Data on whole communities is something that can provide a heads up on trends in community health on all levels. Alas, our visceral reactions are more attuned to anecdote than to "data about many". 

Electronic media (starting with radio, then TV and now the internet) are therefore able to trigger visceral reaction to anecdote, while the "data about many" (which signals real developments in the bottom line) is ignored. The result is a plethora of unbalanced narratives with strong feelings on all sides, which are often uninformed to the real trends and issues tht we'd all like to manage.

Monday, July 20, 2020

shared adaptations

Thanks to our evolutionary history over the last million years (and then some), we share:
  • recognition of our family as different from "non-family", although known as "nepotism" when overdone, as "subsystem correlations that look inward from our genetic code pool"  is a key element of our social structure,
  • recognition of our culture as different from "other culture", although known as "discriminant racism" when overdone, as "subsystem correlations that look inward from our idea code pool" is also a key element of our social structure.
  • obsession with organism-centric anecdotes (especially about folks who are either "super bad" or "super good") as distinct from statistically significant data (Zzz...) on processes that are key to our individual and community health in the world around.
Although we share these things, we might also want to recognize the need for balance with the bewildering array of unique tasks that each of faces in buffering correlations that look in and out from our boundaries of self, family, and culture. Electronic media that panders to one or another unbalanced aspect of these paleolithic traits is a fast path to social systems with no community at all, something that I for one would prefer not to hurry.

Sunday, June 7, 2020

Balance narratives...

...but be cautious, because the opposite of an unbalanced narrative is automatically also unbalanced.

Wednesday, June 3, 2020

anecdotes & o-centricity

Modern electronic communications give audio-visual anecdotes new power, but their appeal to our paleolithic adaptions (like organism centricity in general and our attraction to leader worship in particular) can also decrease our awareness of quantitative developments in the larger processes that affect community-level health. What are some ways to help out with this problem?

Tuesday, April 14, 2020

verbal diarrhea

Try resisting the temptation to pass it around.

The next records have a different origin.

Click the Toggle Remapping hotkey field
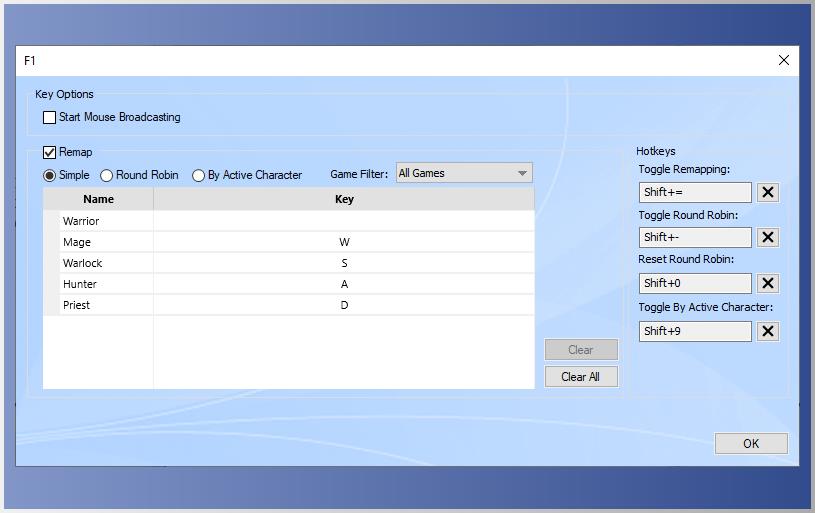 (x=695, y=192)
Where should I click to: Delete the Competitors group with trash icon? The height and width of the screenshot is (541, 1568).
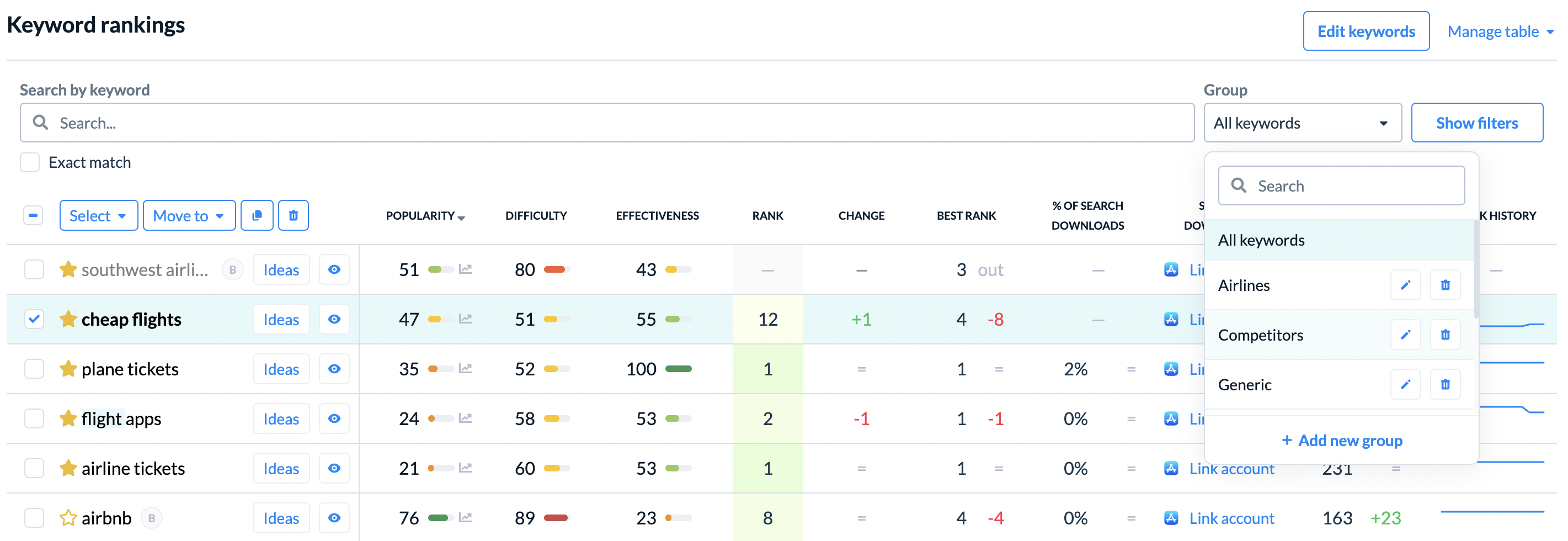pos(1444,335)
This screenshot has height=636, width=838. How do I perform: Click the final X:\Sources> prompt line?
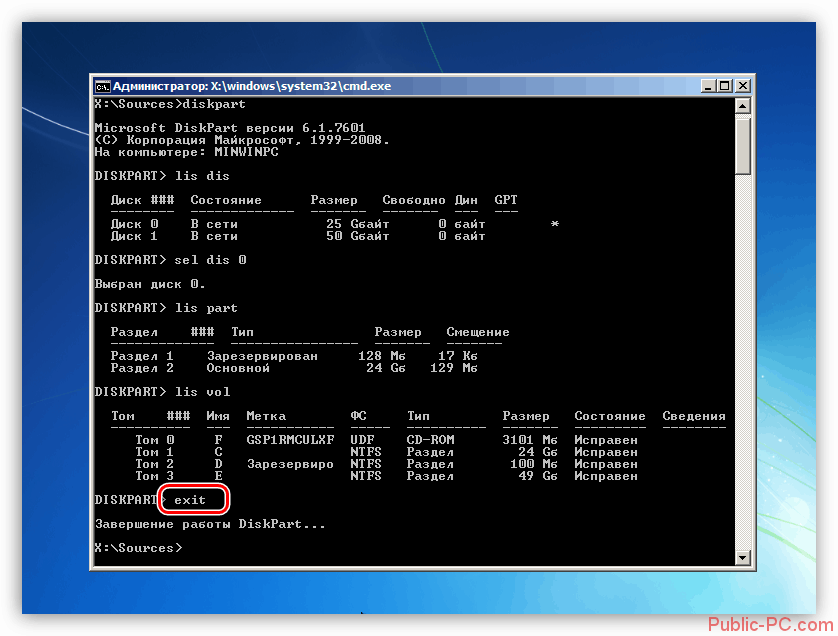click(138, 548)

Saturday, February 29, 2020

yellow reporting

New roles for technology historically give rise to often unexpected consequences, that stem from the fact that our paleolithic adaptations did not take them into account. The list includes tools for transportation, housing, and fighting. It also includes communication technologies. Invention of the printing press for books and newspapers, of radio, of television, and of the internet are some of the more memorable examples.

Yellow journalism historically is associated with communications that are rewarded by their consumers not for their usefulness but for their sensationalism, or for the fear and/or xenophobia that they trigger, etc. Yellow reporting in that sense is of course now born again in new ways with modern social media, and that rebirth includes not only reporting about policy issues and matters of belief, but also about science. The worst examples of this are linked to the personal injury suit industry, but empty sensationalism in routine scientific reporting is also all over the place. Might in that context a more sophisticated approach to balanced narratives be helpful for the general public, as well as for journalism professionals?